容姿を褒められるのには慣れてるけど、今回の褒め方はいつもと違う。
どちらかと言うと、女の子になったばかりの時の、初々しいあたしに対する褒め方だった。
「ほら、あそこに鏡があるわ。見てご覧優子?」
「う、うん……」
あたしは、母さんに言われるがままに、鏡の前に立つ。
「か、かわいい……」
そこには、かわいらしい女の子が、白一色のドレスを着て佇んでいた。
とても清楚で、ネックレスは真珠製で、これも白。
頭のリボンも白で、肌も白い。
服装など、身につけるものは清純な白で徹底しつつも、髪の毛は漆黒の黒さで、メリハリが付いている。

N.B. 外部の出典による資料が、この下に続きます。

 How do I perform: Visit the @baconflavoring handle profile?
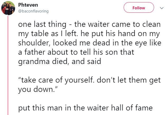pos(34,11)
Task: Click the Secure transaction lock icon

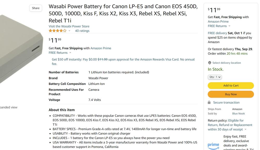Action: pos(209,102)
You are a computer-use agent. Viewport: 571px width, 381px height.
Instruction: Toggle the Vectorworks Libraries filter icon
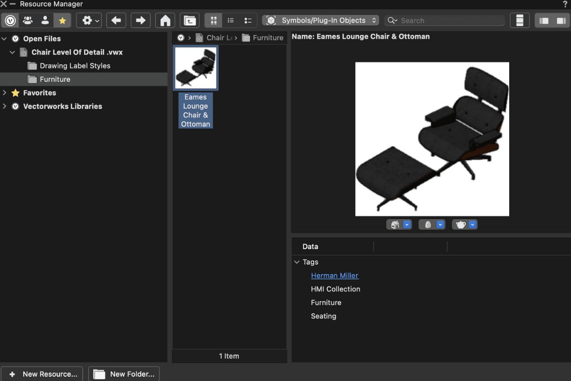click(x=10, y=20)

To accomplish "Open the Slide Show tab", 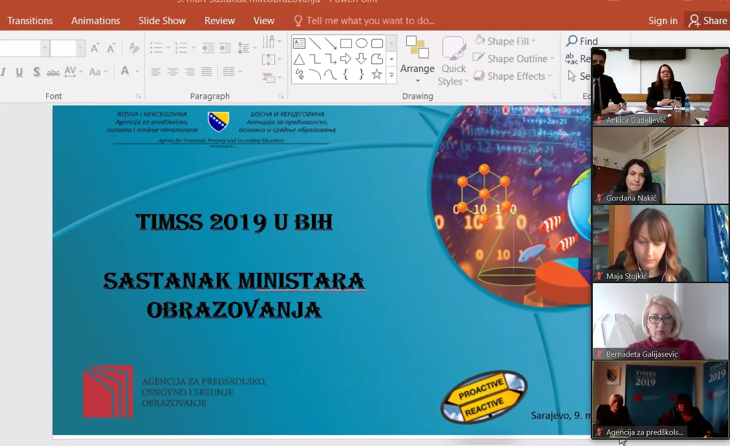I will pos(162,21).
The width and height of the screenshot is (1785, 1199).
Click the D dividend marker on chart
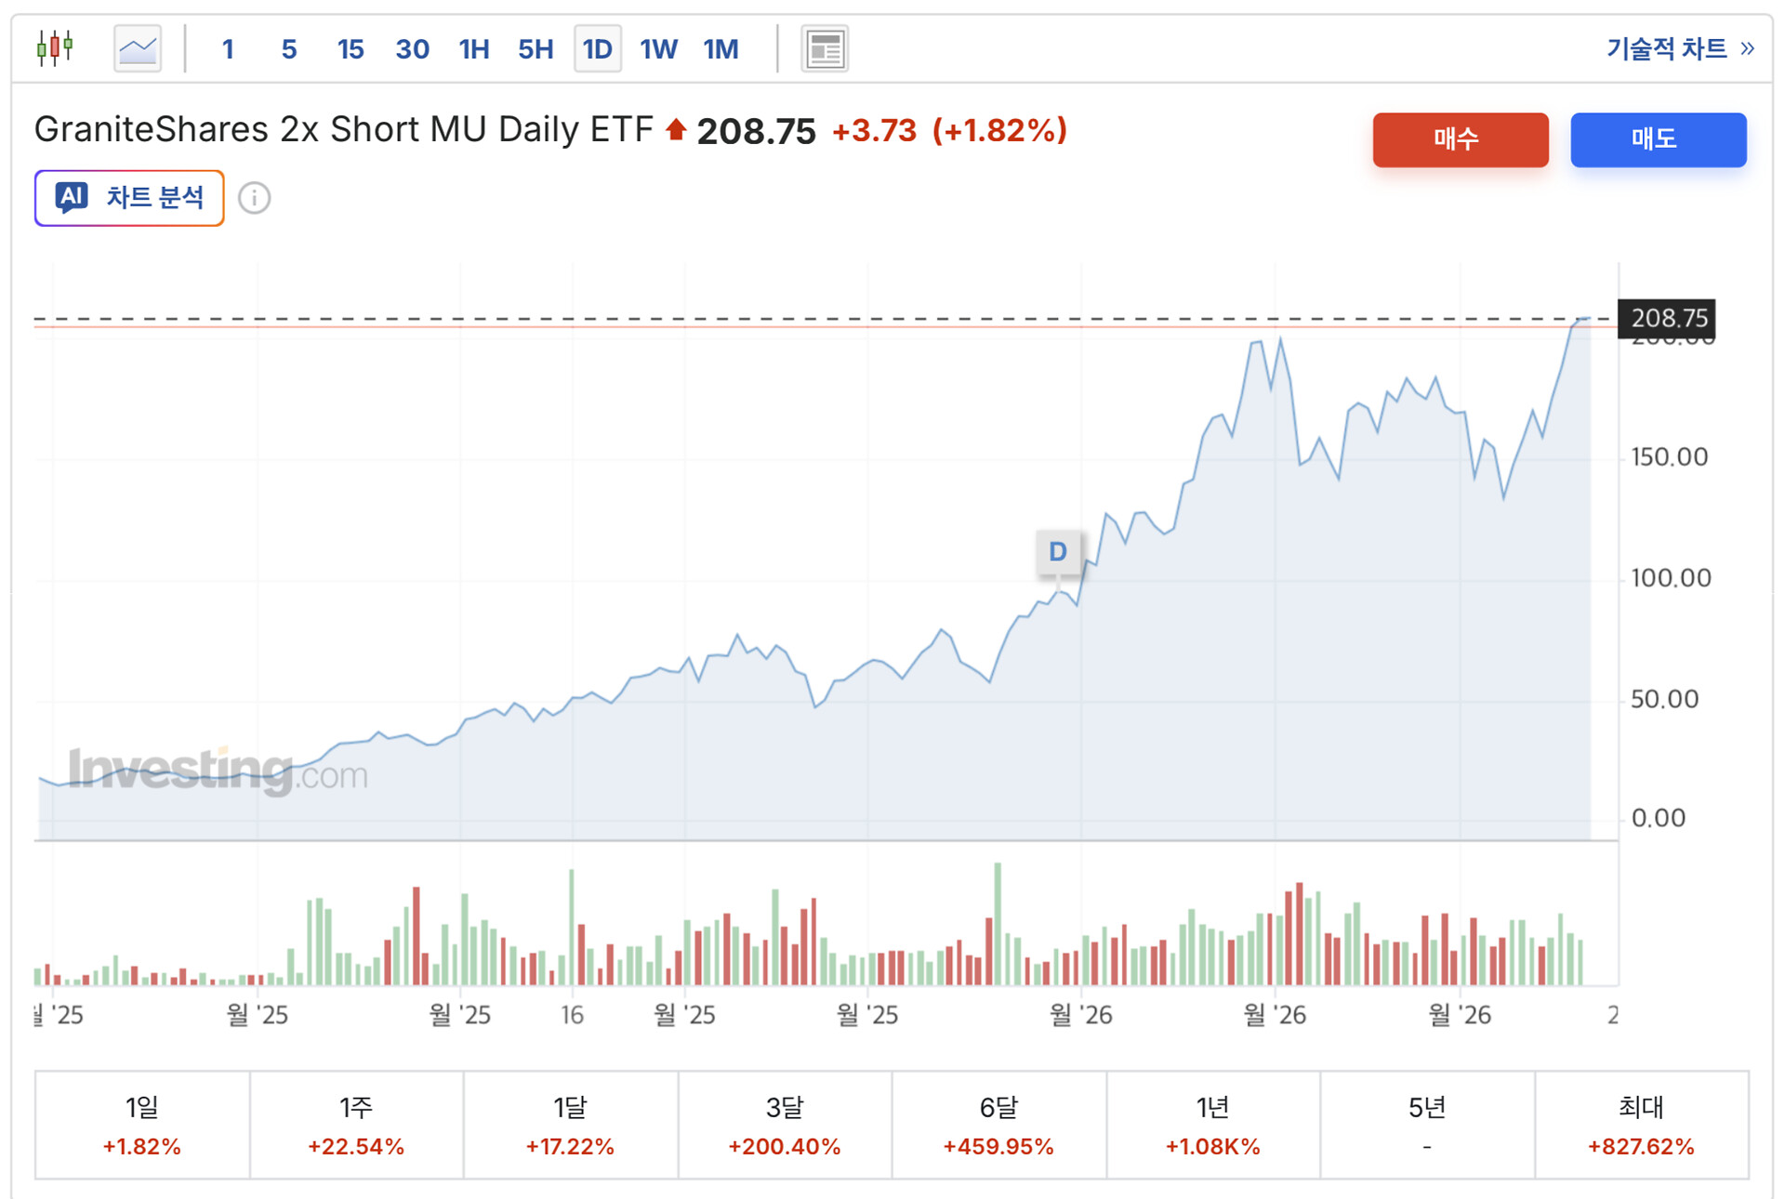coord(1057,552)
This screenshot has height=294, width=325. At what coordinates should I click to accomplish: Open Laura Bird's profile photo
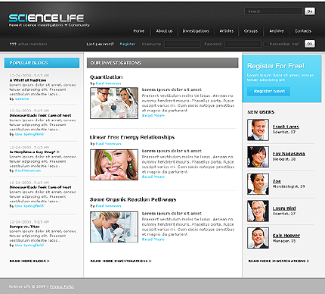[258, 211]
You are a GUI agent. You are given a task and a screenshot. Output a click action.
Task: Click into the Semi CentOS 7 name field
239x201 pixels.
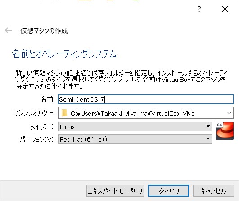click(145, 99)
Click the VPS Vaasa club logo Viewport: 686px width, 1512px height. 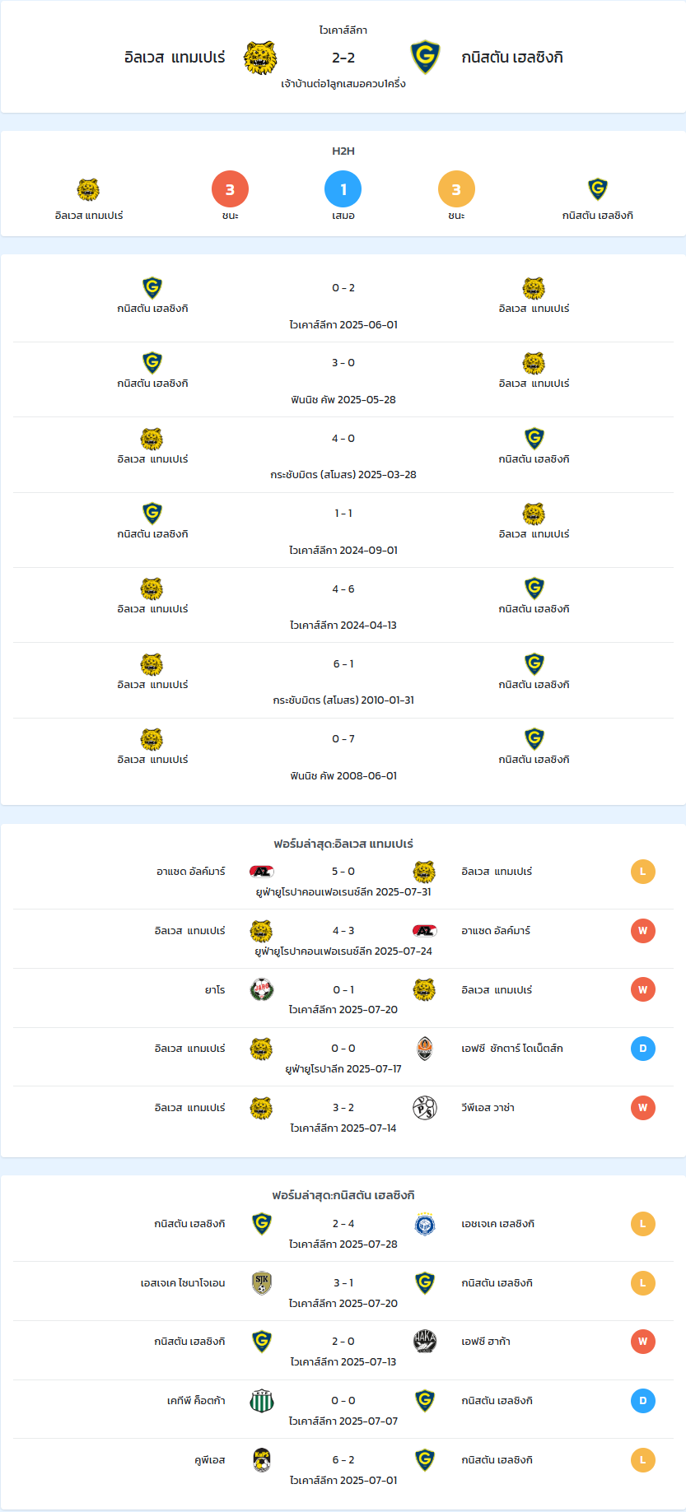425,1108
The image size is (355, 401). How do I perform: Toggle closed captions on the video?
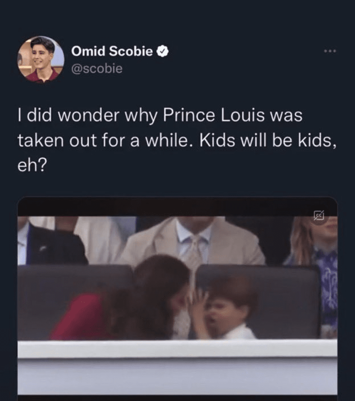[x=318, y=215]
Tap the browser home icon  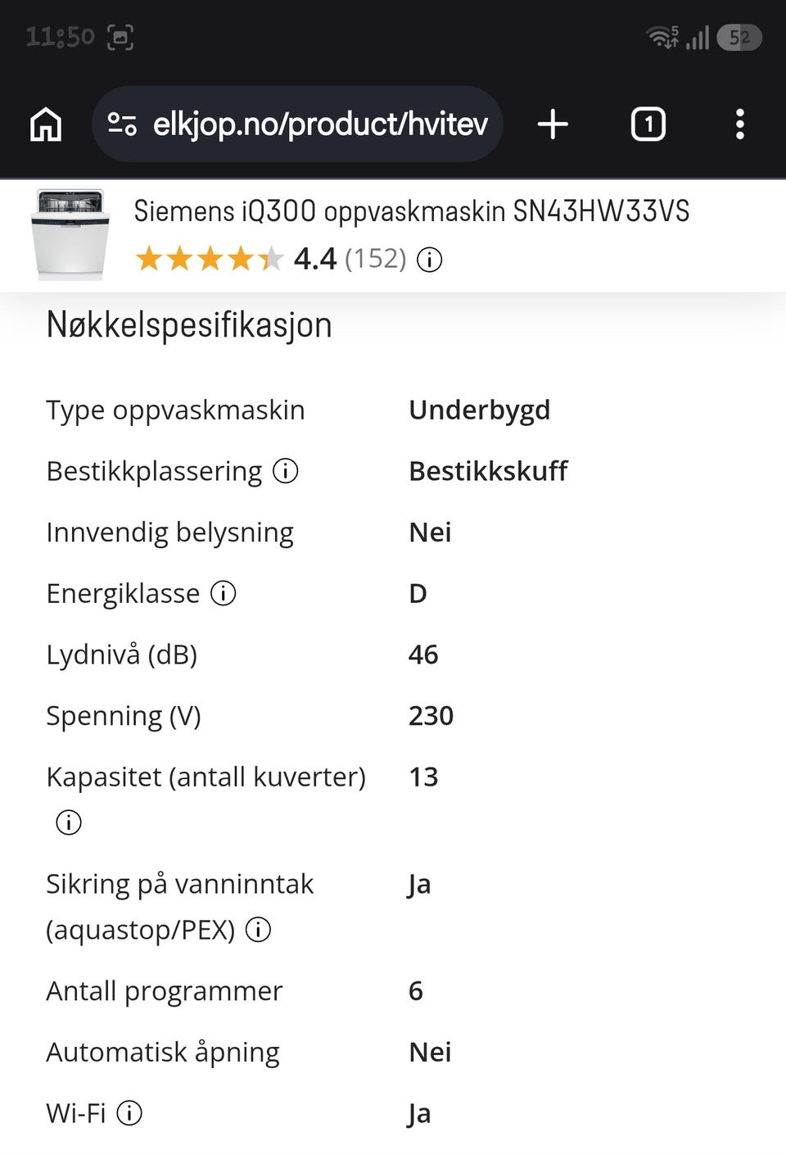click(x=46, y=125)
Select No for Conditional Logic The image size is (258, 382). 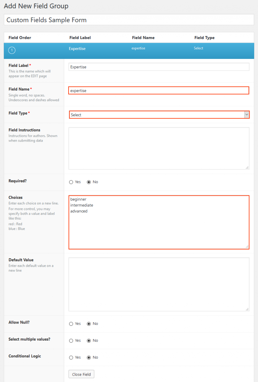click(88, 357)
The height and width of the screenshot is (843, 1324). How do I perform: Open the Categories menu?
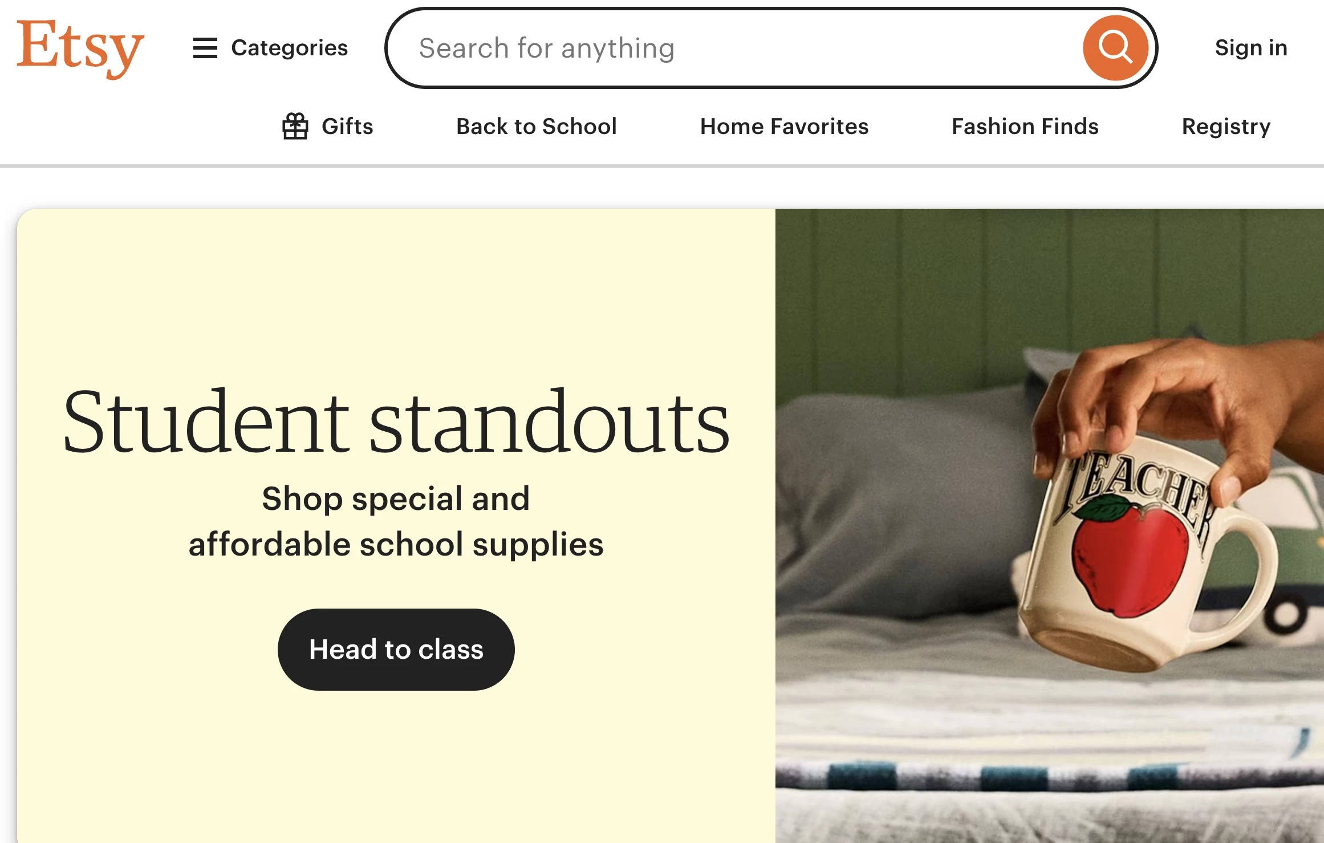click(x=270, y=48)
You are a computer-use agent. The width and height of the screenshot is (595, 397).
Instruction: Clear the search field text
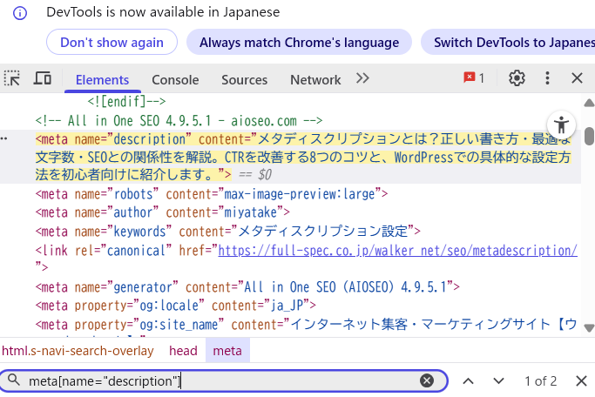click(x=427, y=380)
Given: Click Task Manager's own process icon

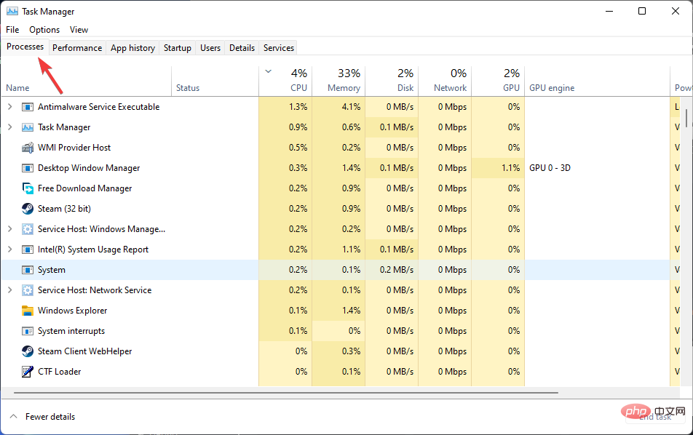Looking at the screenshot, I should coord(27,127).

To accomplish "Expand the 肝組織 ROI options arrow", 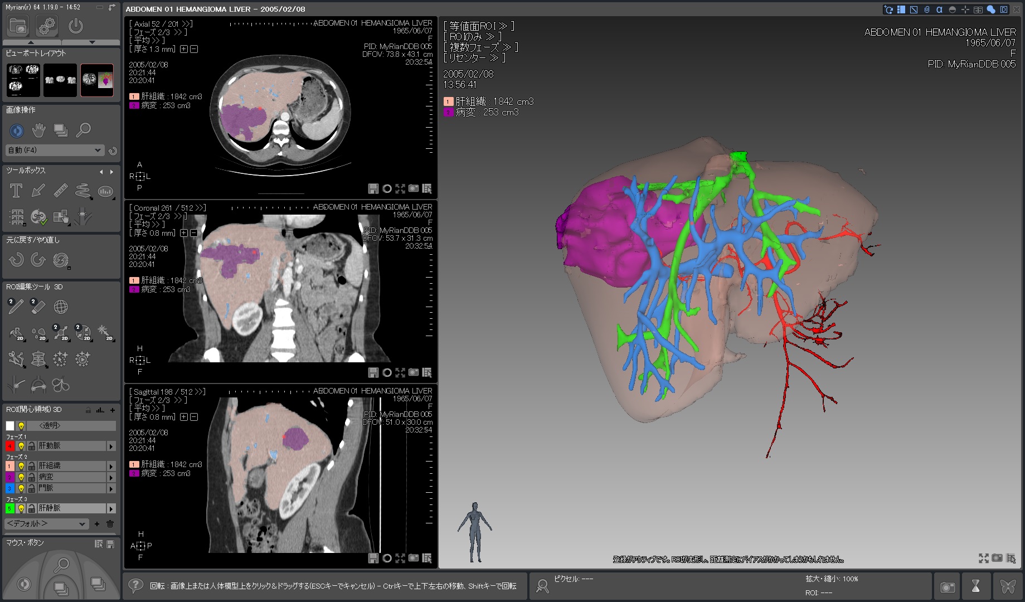I will point(111,467).
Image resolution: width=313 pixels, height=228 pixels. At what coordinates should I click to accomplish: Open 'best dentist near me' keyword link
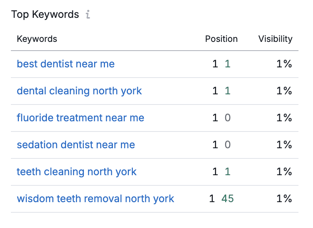66,64
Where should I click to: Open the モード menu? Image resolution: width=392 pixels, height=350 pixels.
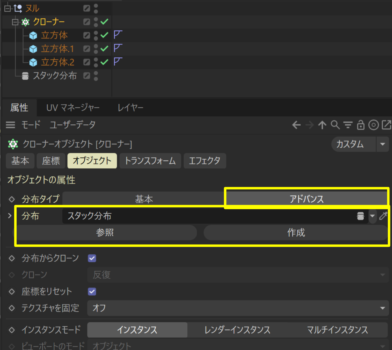[31, 125]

自分の姿を見て、「かわいい」と思わずつぶやいたのは久しぶりのことだった。もしかしたら、女の子になってばかりの時以来かもしれない。
晴れ舞台でのドレス。
浩介くんが見たら、きっと喜んでくれるわね。
「さ、優子。行きましょう」
「う、うん……」
あたしは、母さんに連れられて、本会場へと向かう。
パーティーが始まるまでは、まだ少し時間があるけど、準備の様子を、ちょっと見てみようと思った。